Après la prise de contrôle de Mossoul par l’État islamique en Irak et au Levant (EIIL-Daech), des sources locales s’inquiètent des répliques que ce séisme politico-militaire en Irak pourrait provoquer au Liban. Pour le savoir, il faudrait avoir compris ce qui s’est vraiment passé, et comment une province irakienne entière a échappé au contrôle du pouvoir central de Nouri al-Maliki.

Deux jours après la surprise, on comprend mieux ce qui s’est passé, et sans l’aide de Leïla Abdel Latif. Ce sont tous les sunnites d’Irak qui ont rendu possible cette étrange victoire : les partisans de Saddam Hussein conduits par Izzat Ibrahim Douri, les militaires sunnites du Baas, les tribus sunnites et bien d’autres groupuscules sunnites jihadistes… Ce qui a également contribué à la capitulation de l’armée irakienne, c’est le fait que des soldats sunnites ont refusé de se battre, et ce n’est pas sans raison que Maliki a crié au complot.

Pour certaines chancelleries occidentales, ce qui s’est passé est rien moins qu’un renversement du régime irakien et une sanction de ses pratiques discriminatoires à l’égard de la population sunnite. L’une des conséquences immédiates de ce renversement de situation, c’est que l’Iran ne pourra plus user de la carte irakienne dans ses négociations sur le nucléaire, et que le régime syrien, après avoir pavoisé à la réélection de Bachar el-Assad, va devoir faire face à de nouveaux défis.

Cette redistribution des cartes concerne-t-elle le Liban ? Pour les observateurs politiques, le Liban n’est concerné que de loin par les répercussions immédiates du séisme jihadiste, dans la mesure où Beyrouth ne figure dans les préoccupations de personne, pour le moment, ni dans le sens d’un règlement de sa crise institutionnelle ni en direction d’une recrudescence immédiate du terrorisme jihadiste, que l’armée semble être parvenue, pour le moment, à juguler. Il y aurait lieu de s’inquiéter, bien entendu, si une « cinquième colonne » ou des « cellules dormantes » décidaient de se réveiller, et d’user du pays comme d’un pion sur l’échiquier régional.
Par quel hasard, se demandent certains, tous ces développements surviennent à l’heure où l’état-major israélien met en vedette l’énorme puissance de feu du Hezbollah, avec ses 11 000 fusées pointées sur Israël ?
Mais l’on se rassure aussi, dans les milieux politiques, de « l’ombrelle » offerte au Liban par la communauté internationale et de la volonté expresse des grandes puissances de tenir le Liban à l’écart des troubles régionaux… dans la mesure où il s’en garde lui-même.

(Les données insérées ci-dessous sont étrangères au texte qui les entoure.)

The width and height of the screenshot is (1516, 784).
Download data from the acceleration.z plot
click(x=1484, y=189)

Une bonne gestion de la vacance
Sur le plan politique, en effet, cette stabilité est fonction d’une bonne gestion de la vacance de la présidence de la République, pour ne rien dire de l’impasse législative persistante, des tiraillements qui se produisent en Conseil des ministres et de l’instrumentalisation des institutions pour obtenir des acquis politiques ou sociaux. Car dans ce cas, le « complot » ne viendrait pas de l’extérieur seulement, mais aussi d’une « cinquième colonne » occulte qui chercherait à provoquer la faillite du Trésor public, en préambule à un bouleversement institutionnel aux contours inconnus, marqué par un affaiblissement supplémentaire de la composante chrétienne du pouvoir.

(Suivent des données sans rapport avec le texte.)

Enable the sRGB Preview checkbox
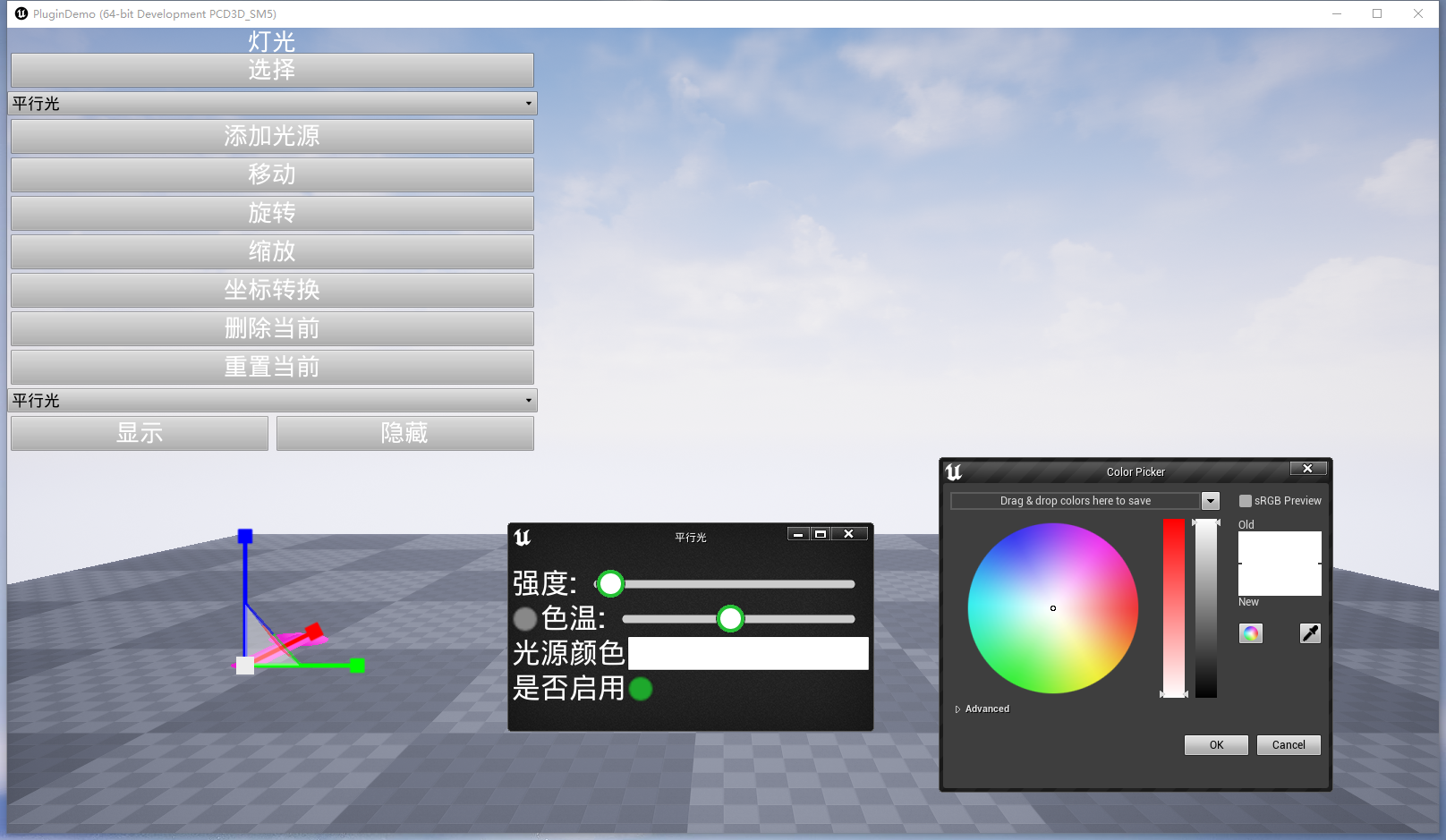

Cela dit, dans les milieux du 8 Mars, on écarte pour le moment la possibilité d’une élection présidentielle. On se base, pour avancer cette idée, sur l’agenda suggéré par John Kerry, qui a laissé entendre aux malheureux alliés libanais des États-Unis qu’ils « ne doivent s’attendre à rien avant fin juillet »… à savoir, avant que l’Iran n’ait dit son mot sur les objectifs pacifiques de son programme nucléaire.
À moins que cette échéance ne soit reculée d’une nouvelle période de dix mois, et que d’un ajournement à l’autre, d’une redistribution des cartes à l’autre, leurs cheveux ne commencent à grisonner…

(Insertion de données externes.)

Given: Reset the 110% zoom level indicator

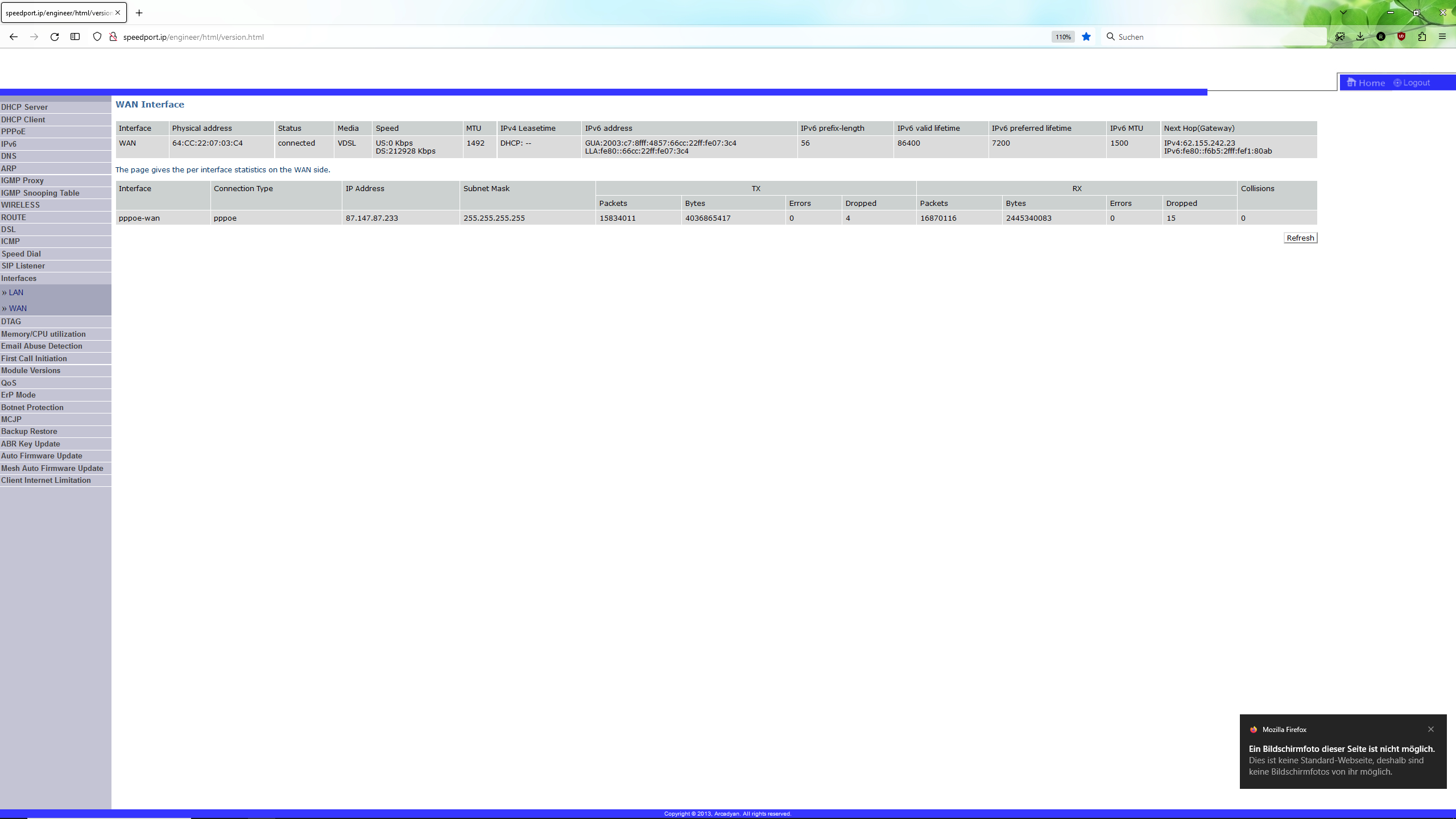Looking at the screenshot, I should [1063, 37].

Bien entendu, les présidentiables n’ont pas à se résigner à cette fatalité ! Ils peuvent quelque chose pour eux-mêmes. Ils peuvent aussi faire preuve d’un peu de modestie, comme le leur demande le patriarche maronite. Les quatre candidats forts peuvent décider de se retirer et de devenir électeurs, et s’entendre sur une personnalité qui ne soit d’aucun camp – il en existe – et possède les qualités de chef requises pour oser mettre de l’ordre dans les écuries d’Augias.